It may be apparent from my most recent postings that, in my opinion, cooperative oncology groups around the world rarely use the inductive reasoning process. In the midst of a molecular revolution the main instrument for translating research findings from the laboratory to the clinic is, therefore not functioning as efficiently as it should be. When designed properly clinical trials can address fundamental questions. The design of a good therapeutic experiment should be driven by knowledge of the biology and natural history of the disease. For example, if you want to design studies to treat Hodgkin's disease, you need to learn to think like a Reed-Sternberg cell.
I envisage a group of cancer cells sitting in a corner laughing hysterically at some of our approaches to experimental design. Surgeons only willing to study the operation they were trained to do; medical oncologists always giving chemotherapy on days 1 and 8 because that’s when we have clinics; radiation oncologists giving treatments only 5 days a week because it is difficult to work at weekends. Often none of the above are willing to even participate in a trial unless they are assured of being part of the outcome. Cancer cells don’t think that way.
When involved in oncology therapeutic research you should always have in mind the five most important questions that can be addressed in clinical trials relevant to the oncology field. It is also important to know and be able to use the most appropriate human model system to address these questions. Of course there are no clinical cooperative groups organized to do this but there should be. Most groups specialize in studying a particular disease, or a particular stage of a disease. They should always have in mind the five most important questions that can be addressed in a clinical trial in that disease, or that stage of the disease. And, the questions should not be limited to questions facing a particular specialty.

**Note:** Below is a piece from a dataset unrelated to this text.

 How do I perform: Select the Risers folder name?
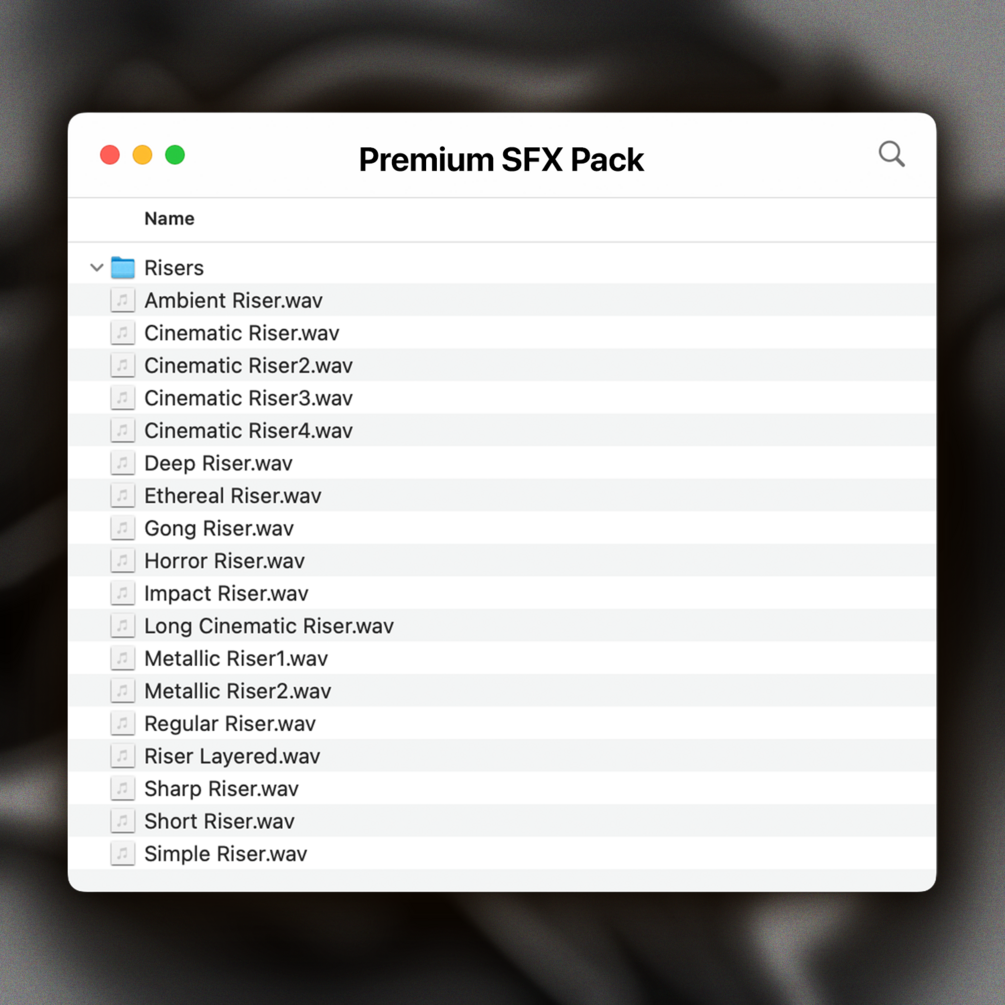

How do you discern the most important questions of the day? Any individual or group responsible for a substantial clinical trials program ought to periodically participate in state of the art exercises, where experts are asked to define the major questions. And, these experts should not be limited to one’s own group. The end result would be questions that will apply to anyone anywhere studying the disease in question. Each group would then be unique only in the resources it can bring to bear on addressing a question. If we did this, there would be fewer individual group and more intergroup studies.
The larger the group involved the less the tendency there is to go through this kind of exercise. Groups become attached to their own specialties or their own studies. The focus is not on the best way to address important therapeutic questions but the best way to prove their approach is superior to someone else’s.
And, there is a tendency to do studies that address less important questions so that a clinical trial is available for each disease or stage of a disease that falls within the purview of a group. This is useful as a measure of the activity of a group when we review each other’s grants. So while we have a myriad of regulatory agencies and committees enforcing burdensome regulations ostensibly to protect patients, we spend precious little effort assuring that a clinical trial is really addressing a fundamental question. If you want to really protect the interests of cancer patients, for every trial you are asked to review, ask yourself where is the hypothesis? And, will the proposed study test it or try to confirm it?